Try it -
Line by line, transcribe the records exactly.

Available data -
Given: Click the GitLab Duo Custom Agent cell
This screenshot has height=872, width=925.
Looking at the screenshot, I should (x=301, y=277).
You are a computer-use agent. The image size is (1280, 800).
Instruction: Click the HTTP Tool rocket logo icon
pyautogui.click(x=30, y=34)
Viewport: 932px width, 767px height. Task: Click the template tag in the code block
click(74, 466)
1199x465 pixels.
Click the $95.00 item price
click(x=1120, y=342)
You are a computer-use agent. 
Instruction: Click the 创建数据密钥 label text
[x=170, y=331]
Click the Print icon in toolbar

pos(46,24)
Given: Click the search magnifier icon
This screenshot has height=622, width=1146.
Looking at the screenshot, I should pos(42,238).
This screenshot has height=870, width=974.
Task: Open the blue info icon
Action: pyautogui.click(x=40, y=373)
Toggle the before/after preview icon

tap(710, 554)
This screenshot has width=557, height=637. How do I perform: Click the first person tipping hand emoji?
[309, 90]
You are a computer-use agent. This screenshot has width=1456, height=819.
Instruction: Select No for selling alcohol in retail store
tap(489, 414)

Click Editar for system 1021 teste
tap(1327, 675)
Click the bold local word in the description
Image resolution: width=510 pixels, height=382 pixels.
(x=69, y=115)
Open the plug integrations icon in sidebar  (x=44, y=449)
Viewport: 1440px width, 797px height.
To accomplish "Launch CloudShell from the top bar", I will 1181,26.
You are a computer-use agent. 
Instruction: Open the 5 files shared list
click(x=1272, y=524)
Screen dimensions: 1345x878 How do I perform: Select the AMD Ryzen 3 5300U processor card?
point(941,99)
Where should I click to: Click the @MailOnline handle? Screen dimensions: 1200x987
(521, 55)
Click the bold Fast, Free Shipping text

Response -
Given: Click the GitLab Duo Custom Agent cell
This screenshot has height=872, width=925.
Looking at the screenshot, I should (x=301, y=277).
You are a computer-use agent. The image size is (1280, 800).
Instruction: Click the HTTP Tool rocket logo icon
pyautogui.click(x=30, y=34)
Viewport: 932px width, 767px height. Task: Click the template tag in the code block
click(74, 466)
1199x465 pixels.
Click the $95.00 item price
click(x=1120, y=342)
You are a computer-use agent. 
Instruction: Click the 创建数据密钥 label text
[x=170, y=331]
Click the Print icon in toolbar

pos(46,24)
Given: Click the search magnifier icon
This screenshot has height=622, width=1146.
Looking at the screenshot, I should pos(42,238).
This screenshot has height=870, width=974.
Task: Open the blue info icon
Action: pyautogui.click(x=40, y=373)
Toggle the before/after preview icon

tap(710, 554)
This screenshot has width=557, height=637. How do I perform: Click the first person tipping hand emoji?
[309, 90]
You are a computer-use agent. This screenshot has width=1456, height=819.
Instruction: Select No for selling alcohol in retail store
tap(489, 414)

Click Editar for system 1021 teste
tap(1327, 675)
Click the bold local word in the description
Image resolution: width=510 pixels, height=382 pixels.
(x=69, y=115)
Open the plug integrations icon in sidebar  (x=44, y=449)
Viewport: 1440px width, 797px height.
To accomplish "Launch CloudShell from the top bar", I will 1181,26.
You are a computer-use agent. 
Instruction: Open the 5 files shared list
click(x=1272, y=524)
Screen dimensions: 1345x878 How do I perform: Select the AMD Ryzen 3 5300U processor card?
point(941,99)
Where should I click to: Click the @MailOnline handle? Screen dimensions: 1200x987
(521, 55)
Click the bold Fast, Free Shipping text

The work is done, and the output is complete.